Every year on September 15, ticos and ticas have a reason to be proud of living in a peaceful and democratic nation, as they commemorate Costa Rica’s independence from Spanish rule, which took place in 1821.
While many countries had to fight for their independence through wars, Costa Rica and other Central American countries were simply able to declare independence. This was mainly because of the success of the Mexican campaign for independence, which was resolved in the first part of 1821. The Captain-General who administered Guatemala for the Spanish crown, Gabino Gainza called for a meeting of the leading citizens and they produced a declaration of independence on September 15th, 1821.

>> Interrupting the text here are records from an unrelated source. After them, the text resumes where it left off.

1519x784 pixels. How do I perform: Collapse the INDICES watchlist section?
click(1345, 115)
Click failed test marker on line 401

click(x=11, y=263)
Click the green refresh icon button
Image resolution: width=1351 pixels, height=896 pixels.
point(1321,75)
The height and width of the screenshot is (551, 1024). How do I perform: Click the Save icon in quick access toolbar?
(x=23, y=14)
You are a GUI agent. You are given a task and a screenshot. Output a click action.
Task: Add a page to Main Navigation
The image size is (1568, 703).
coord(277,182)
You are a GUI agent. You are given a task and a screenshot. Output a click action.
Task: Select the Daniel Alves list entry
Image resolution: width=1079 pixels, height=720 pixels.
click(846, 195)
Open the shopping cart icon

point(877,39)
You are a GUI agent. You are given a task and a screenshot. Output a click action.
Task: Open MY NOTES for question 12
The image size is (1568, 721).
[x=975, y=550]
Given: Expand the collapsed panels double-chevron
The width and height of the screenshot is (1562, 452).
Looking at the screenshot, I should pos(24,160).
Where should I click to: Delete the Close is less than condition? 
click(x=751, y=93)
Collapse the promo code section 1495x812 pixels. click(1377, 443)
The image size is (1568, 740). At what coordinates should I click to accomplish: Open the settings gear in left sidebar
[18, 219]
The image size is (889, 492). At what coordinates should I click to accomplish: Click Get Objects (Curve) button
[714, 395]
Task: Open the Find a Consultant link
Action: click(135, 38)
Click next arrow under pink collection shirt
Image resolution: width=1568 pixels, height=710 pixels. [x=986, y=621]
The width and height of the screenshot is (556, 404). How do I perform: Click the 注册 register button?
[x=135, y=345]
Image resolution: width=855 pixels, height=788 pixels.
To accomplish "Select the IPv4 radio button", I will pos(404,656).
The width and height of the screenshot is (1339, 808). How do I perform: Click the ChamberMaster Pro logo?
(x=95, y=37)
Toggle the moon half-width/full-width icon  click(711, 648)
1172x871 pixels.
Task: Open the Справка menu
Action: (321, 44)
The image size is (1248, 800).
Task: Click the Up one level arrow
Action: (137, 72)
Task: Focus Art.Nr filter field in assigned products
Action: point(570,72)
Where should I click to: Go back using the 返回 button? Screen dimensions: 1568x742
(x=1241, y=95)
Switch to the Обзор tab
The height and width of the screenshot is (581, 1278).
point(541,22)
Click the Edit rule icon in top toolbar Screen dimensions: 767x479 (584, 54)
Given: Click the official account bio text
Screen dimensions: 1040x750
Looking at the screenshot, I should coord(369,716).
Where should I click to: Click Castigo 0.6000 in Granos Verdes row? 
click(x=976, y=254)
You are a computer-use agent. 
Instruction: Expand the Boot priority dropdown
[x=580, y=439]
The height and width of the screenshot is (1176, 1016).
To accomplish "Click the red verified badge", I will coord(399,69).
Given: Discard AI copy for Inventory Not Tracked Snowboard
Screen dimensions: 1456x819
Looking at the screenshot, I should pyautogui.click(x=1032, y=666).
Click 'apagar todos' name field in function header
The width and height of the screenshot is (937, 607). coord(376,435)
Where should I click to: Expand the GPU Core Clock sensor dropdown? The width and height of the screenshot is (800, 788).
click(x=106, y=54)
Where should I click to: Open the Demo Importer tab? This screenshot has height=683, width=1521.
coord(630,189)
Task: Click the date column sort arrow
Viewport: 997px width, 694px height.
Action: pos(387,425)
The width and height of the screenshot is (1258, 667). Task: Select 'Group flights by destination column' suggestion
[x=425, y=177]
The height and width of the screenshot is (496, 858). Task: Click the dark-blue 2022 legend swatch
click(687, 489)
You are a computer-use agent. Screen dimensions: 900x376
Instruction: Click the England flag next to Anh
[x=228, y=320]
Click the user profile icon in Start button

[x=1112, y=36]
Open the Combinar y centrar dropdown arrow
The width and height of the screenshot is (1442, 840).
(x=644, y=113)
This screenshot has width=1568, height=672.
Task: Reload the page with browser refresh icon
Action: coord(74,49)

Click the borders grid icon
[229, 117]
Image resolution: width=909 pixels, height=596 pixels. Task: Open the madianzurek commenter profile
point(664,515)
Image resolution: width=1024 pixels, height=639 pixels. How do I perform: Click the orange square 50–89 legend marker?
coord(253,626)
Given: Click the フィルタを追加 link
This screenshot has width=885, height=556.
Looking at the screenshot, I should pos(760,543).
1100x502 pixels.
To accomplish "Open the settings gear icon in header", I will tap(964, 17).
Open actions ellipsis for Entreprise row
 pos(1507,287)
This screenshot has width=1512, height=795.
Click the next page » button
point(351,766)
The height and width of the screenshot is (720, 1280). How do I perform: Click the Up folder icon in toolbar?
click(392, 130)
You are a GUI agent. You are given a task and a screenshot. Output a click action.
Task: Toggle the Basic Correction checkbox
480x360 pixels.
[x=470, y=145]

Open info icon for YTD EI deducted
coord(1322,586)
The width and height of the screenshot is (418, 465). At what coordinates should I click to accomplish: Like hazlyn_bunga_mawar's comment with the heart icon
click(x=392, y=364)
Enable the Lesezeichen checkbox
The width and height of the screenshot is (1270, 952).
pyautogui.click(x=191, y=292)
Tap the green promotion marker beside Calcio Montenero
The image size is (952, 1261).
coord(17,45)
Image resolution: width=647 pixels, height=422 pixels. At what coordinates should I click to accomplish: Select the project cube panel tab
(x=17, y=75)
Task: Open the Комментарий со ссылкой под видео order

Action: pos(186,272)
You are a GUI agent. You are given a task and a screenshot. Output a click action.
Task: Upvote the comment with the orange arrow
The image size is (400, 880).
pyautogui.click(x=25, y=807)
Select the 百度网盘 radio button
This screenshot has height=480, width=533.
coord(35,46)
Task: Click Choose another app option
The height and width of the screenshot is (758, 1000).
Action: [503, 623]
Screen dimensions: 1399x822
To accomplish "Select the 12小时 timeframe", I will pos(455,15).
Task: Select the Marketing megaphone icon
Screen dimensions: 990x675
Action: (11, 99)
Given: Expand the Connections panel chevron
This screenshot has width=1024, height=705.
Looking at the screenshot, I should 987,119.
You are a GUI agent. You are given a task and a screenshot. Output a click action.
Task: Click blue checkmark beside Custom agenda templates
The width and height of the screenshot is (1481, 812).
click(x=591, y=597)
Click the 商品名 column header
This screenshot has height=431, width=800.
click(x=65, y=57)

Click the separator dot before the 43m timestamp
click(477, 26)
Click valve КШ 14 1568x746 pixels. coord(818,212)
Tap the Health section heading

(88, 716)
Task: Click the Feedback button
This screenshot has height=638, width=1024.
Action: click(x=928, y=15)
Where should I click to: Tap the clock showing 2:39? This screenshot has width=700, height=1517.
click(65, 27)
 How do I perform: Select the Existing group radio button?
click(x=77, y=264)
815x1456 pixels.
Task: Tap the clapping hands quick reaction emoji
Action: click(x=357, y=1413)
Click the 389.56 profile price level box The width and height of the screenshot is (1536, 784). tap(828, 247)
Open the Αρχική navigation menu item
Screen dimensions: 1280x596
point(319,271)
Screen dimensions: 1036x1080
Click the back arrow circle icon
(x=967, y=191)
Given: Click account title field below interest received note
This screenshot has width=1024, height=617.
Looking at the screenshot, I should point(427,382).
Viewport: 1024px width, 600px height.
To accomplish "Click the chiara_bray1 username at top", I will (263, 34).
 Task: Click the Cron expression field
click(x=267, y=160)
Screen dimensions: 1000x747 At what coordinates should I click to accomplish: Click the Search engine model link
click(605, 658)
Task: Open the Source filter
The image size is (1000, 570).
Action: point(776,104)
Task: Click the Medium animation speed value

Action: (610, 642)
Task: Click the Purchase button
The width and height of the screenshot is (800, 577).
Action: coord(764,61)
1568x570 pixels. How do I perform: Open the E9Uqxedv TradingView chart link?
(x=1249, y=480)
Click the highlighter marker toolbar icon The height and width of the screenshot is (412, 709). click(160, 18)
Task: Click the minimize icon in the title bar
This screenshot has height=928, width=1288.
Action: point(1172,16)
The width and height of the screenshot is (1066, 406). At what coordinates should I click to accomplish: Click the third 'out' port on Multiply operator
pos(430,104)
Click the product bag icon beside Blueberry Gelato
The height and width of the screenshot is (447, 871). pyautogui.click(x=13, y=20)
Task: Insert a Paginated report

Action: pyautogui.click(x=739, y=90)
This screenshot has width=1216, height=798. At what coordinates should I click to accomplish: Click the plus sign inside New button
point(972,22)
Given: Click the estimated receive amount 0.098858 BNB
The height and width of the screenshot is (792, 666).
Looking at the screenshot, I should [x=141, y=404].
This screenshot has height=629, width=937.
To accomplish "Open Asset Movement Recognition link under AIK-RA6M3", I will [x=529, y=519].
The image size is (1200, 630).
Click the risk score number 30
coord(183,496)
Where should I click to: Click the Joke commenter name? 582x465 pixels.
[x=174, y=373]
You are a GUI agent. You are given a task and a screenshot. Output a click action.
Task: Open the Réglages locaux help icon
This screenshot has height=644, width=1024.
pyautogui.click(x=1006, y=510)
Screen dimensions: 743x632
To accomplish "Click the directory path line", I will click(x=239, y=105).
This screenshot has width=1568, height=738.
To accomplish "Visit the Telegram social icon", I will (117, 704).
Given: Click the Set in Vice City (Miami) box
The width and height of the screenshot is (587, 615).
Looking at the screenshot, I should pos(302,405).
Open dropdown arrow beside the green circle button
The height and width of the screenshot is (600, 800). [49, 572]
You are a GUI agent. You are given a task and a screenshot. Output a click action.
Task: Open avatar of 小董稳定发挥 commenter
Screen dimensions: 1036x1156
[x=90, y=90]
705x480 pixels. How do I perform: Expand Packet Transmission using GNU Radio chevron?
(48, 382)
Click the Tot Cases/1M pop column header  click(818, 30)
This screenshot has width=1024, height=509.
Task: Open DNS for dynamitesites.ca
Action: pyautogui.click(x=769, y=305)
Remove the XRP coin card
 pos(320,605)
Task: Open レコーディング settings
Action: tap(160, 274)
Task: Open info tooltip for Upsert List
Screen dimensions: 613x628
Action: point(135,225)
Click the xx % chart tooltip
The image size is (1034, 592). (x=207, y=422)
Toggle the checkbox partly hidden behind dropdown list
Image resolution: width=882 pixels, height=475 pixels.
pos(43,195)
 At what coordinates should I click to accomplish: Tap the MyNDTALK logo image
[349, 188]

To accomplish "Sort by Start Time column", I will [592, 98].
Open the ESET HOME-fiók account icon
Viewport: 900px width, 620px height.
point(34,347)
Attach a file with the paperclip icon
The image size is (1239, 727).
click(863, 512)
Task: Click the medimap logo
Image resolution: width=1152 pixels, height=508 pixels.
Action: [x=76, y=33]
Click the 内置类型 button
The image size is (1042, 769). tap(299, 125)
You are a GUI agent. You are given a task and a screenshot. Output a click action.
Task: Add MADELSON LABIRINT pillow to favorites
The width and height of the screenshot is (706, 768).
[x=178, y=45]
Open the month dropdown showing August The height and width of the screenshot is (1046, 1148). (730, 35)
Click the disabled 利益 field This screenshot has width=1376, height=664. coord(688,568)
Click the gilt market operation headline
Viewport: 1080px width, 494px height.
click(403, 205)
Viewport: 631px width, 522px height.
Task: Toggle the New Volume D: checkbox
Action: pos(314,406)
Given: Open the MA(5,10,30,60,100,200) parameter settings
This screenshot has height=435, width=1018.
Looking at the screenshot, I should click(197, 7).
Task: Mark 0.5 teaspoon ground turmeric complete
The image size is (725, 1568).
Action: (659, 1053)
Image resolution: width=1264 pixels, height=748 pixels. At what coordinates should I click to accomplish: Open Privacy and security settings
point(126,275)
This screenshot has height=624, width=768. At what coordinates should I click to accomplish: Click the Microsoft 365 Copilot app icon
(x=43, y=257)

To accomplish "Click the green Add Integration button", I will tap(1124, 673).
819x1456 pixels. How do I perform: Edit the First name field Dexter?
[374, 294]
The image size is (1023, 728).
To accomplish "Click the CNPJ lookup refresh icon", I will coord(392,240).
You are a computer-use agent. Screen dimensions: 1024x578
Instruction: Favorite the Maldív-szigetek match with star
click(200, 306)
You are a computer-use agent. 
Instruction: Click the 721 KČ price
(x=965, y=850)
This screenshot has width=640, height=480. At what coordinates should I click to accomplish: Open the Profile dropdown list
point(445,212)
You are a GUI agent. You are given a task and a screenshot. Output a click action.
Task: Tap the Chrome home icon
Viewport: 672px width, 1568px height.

Independence Day is one is the most patriotic holidays in Costa Rica and it is celebrated with joy and excitement in every part of the country.
The celebrations begin on September 14th, as people turn to the streets carrying homemade lanterns call “faroles,” which are lit by candles At 6pm citizens get together to sing the national anthem and then they walk through the streets of the town, usually accompanied by music. This parade commemorates Dolores Bedoya, who traveled the streets of the city of Guatemala on the night of September 14th 1821, holding a lantern and urging people to support independence.
In many schools and high schools, participating in the popular “faroles” parade is mandatory, for both teachers and students. Many towns also host a farol contest in which they award the person with the most creative and original farol.
The celebration continues later at night, as people await the arrival of the “Liberty Flame,” a torch that is carried by people running from town to town, through out the entire country.
The following day, on September 15, another parade takes place, but this time during the day. Elementary and high school students from public and private institutions put on their uniforms and parade together. Students usually begin preparing for the parade several months in advance. The activity usually begins around 8 or 9 in the morning, and ends around noon, or until all the participants have finished the route.
People sit on the sidewalks to enjoy the parades in a peaceful and friendly environment.
Still, Transit Police and the Police Force normally guard the streets to ensure a safe and healthy environment for both students participating in the parades, as well as families, friends, and spectators in general.
Although Independence Day parades were celebrated in almost every town in the country, this year, unfortunately, all activities were cancelled in Guanacaste, as the region still remains on alert for a possible earthquake.
Giving the circumstances, authorities believed it was best not to have large groups of people gathered in a single location, as it could put people at risk if another seismic event occurred.
However, the rest of the country was able to proudly celebrate another year of being independent.